2011-05-13

From the Chair, John Kloppenborg

2010-11 has been an exciting year! In July we welcomed Simon Coleman, the fifth Chancellor Jackman Chair to be appointed by the U of T. Coleman significantly enhances our strength in the anthropology of religion, in particular the anthropology of modern Christianity. We’ve also been joined by Tobie Strauss, who teaches Modern Hebrew, and we’re preparing to welcome Kyle Smith, whose principal appointment is to the Dept. of Historical Studies at UTM, but who holds his graduate appointment at the DSR. Smith is an expert in early late Roman and early Byzantine Eastern Christianity. Three faculty members have released their first books: Amira Mittermaier’s Dreams That Matter: Egyptian Landscapes of the Imagination, Laury Silvers’ A Soaring Minaret: Abu Bakr Al-Wasiti and the Rise of Baghdadi Sufism, and Karen Ruffle’s Gender, Sainthood, and Everyday Practice in South Asian Shi’ism. DSR faculty have been successful in winning research competitions and awards, too. Amira Mittermaier won a Wenner Gren grant and a SSHRC Standard Research Grant, and Frances Garrett was awarded a prestigious SSHRC Partnership Development grant, bringing to five the number of SSHRC grants held by core DSR faculty. In addition to an OCUFA teaching award, Shafique Virani won a large Early Researcher Award from the Gov’t of Ontario for a project entitled “Journey to the Roof of the World: The travels of Pir Sabzali in Central Asia.” Walid Saleh continues research sponsored by a Mellon New Directions Fellowship. Graduate students have also been busy and notably successful, with a robust contingent of students presenting papers at the annual American Academy of Religion meeting in Montreal and the Society of Biblical Literature meeting in Atlanta. See “Graduate Student News” for an impressive record!

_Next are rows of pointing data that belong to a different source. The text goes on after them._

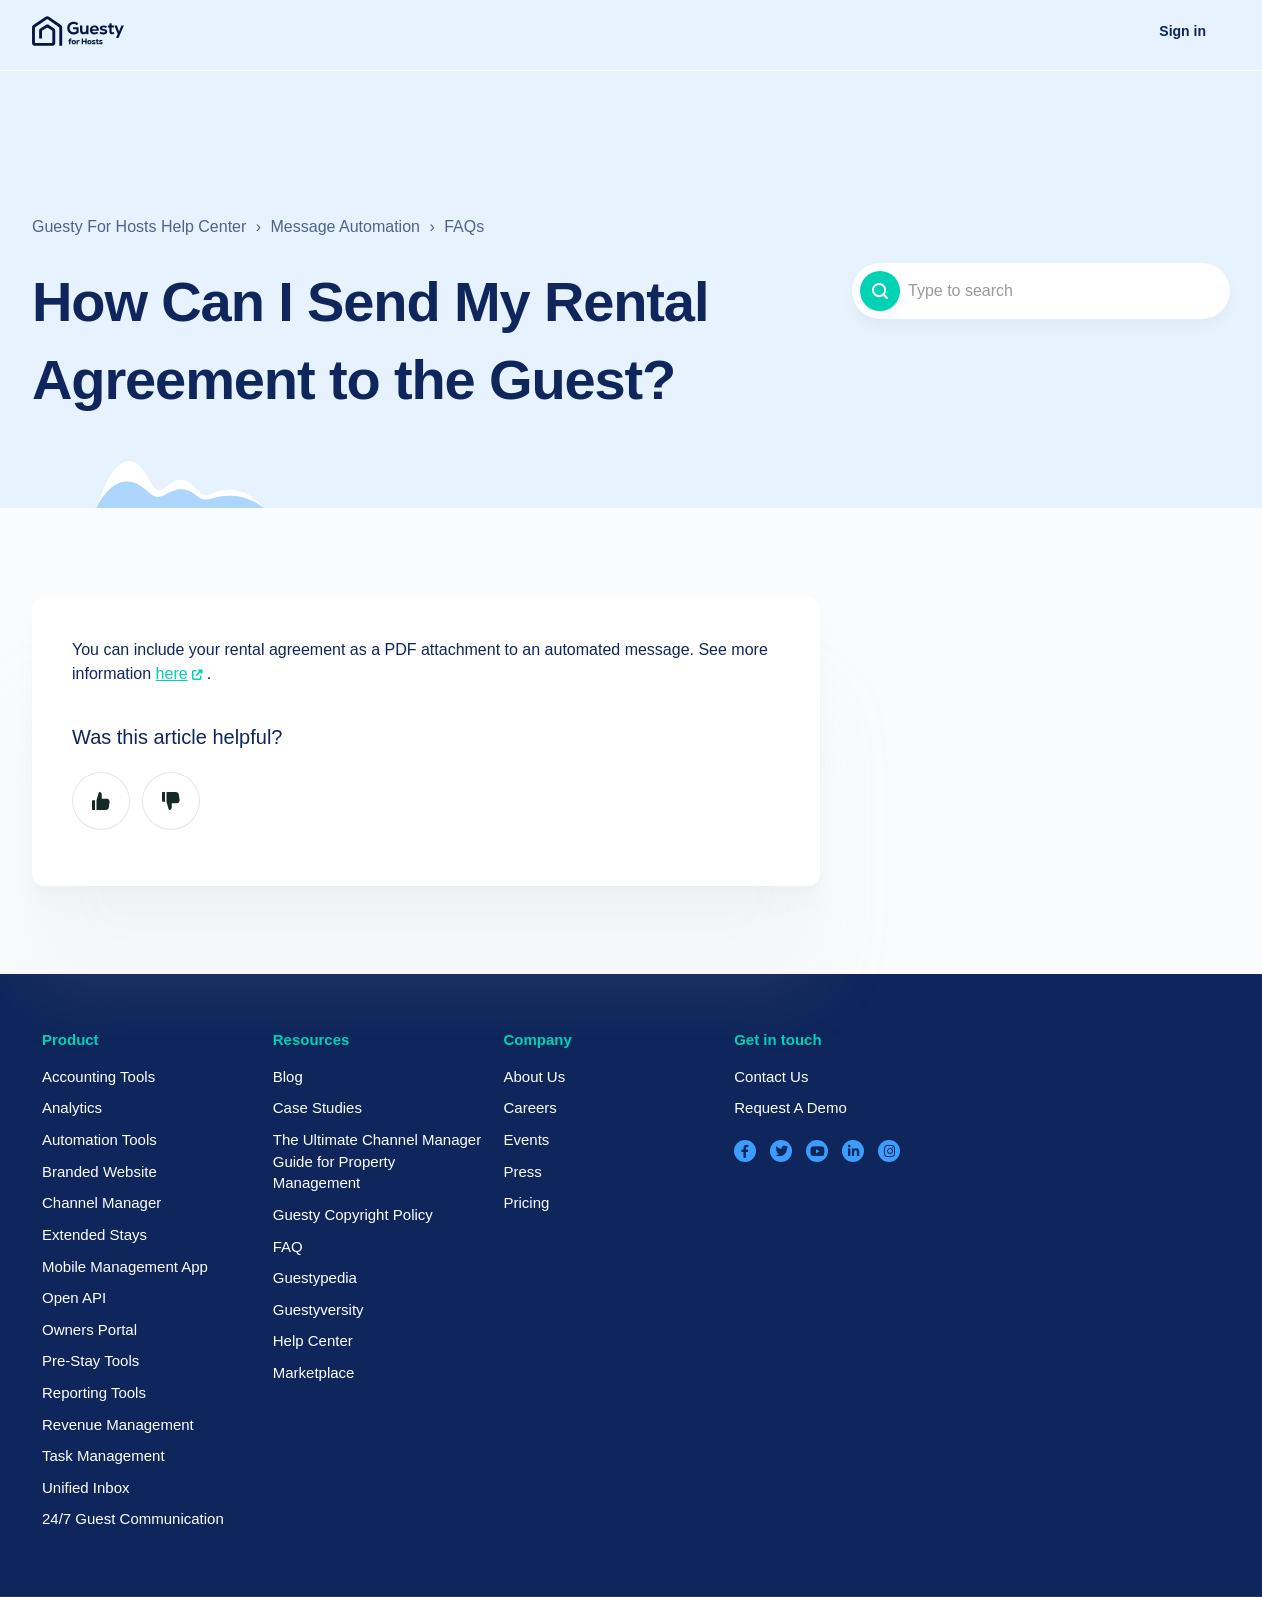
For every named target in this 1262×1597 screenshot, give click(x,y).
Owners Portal (89, 1329)
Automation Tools (99, 1139)
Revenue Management (118, 1424)
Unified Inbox (86, 1487)
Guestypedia (315, 1277)
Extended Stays (94, 1234)
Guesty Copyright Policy (353, 1214)
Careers (529, 1107)
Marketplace (314, 1372)
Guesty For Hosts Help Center (139, 226)
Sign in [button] (1182, 31)
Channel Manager (101, 1202)
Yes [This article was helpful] (101, 801)
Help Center (313, 1340)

This year we’ve welcomed Dr. Mona Schrempf as a DAAD Visiting Professor. Dr. Schrempf, an expert in Tibetan religion and culture, taught two seminars on Buddhism and has interacted with faculty and graduate students working on Tibet. Two visiting scholars from Iran have spent productive time at the department too: Dr. Babak Farzaneh works on Qur’anic lexicography and Dr. Sayeh Meisami works on Islamic philosophy and leads an Islamic philosophy reading group (see pg 4). In a few weeks another visiting researcher will join us, Dr. Samah Ahmed, doing a project on religious pluralism and education in Islam in Canadian society.

For the second year, I am taking graduate students to Israel to participate in the excavations of et-Tel, probably the ancient city of Bethsaida-Julias (see the photograph above and the page 3 story, “Digging in Bethsaida”). This is funded through the generosity of the Canadian Friends of Hebrew University, and the students, in addition to excavating at Bethsaida, will visit the excavations of Sepphoris, conducted by Hebrew University Prof. Zeev Weiss, as well as other archaeological sites in Israel. Another grant, this time from the DAAD, allowed Prof. Pamela Klassen to take ten graduate students with her to Germany in February to visit research institutions focused on the study of religion and religious diversity. The host institutions include the Max Planck Institute für Bildungsforschung in Berlin, the Max Planck Institute for the Study of Religious and Ethnic Diversity in Göttingen, and the Institut für Religions-wissenschaft at the University of Heidelberg. Yet another DSR faculty member, Prof. Joseph Bryant, taught a summer course at the Humboldt University of Berlin.

As always, as Chair I express my deep appreciation to our administrative staff, Irene Kao, Marilyn Colaco, and Fereshteh Hashemi, and to my fellow department administrative colleagues, Drs. Frances Garrett and Jennifer Harris, whose support, creativity, energy, and scholarship make this a great place to be.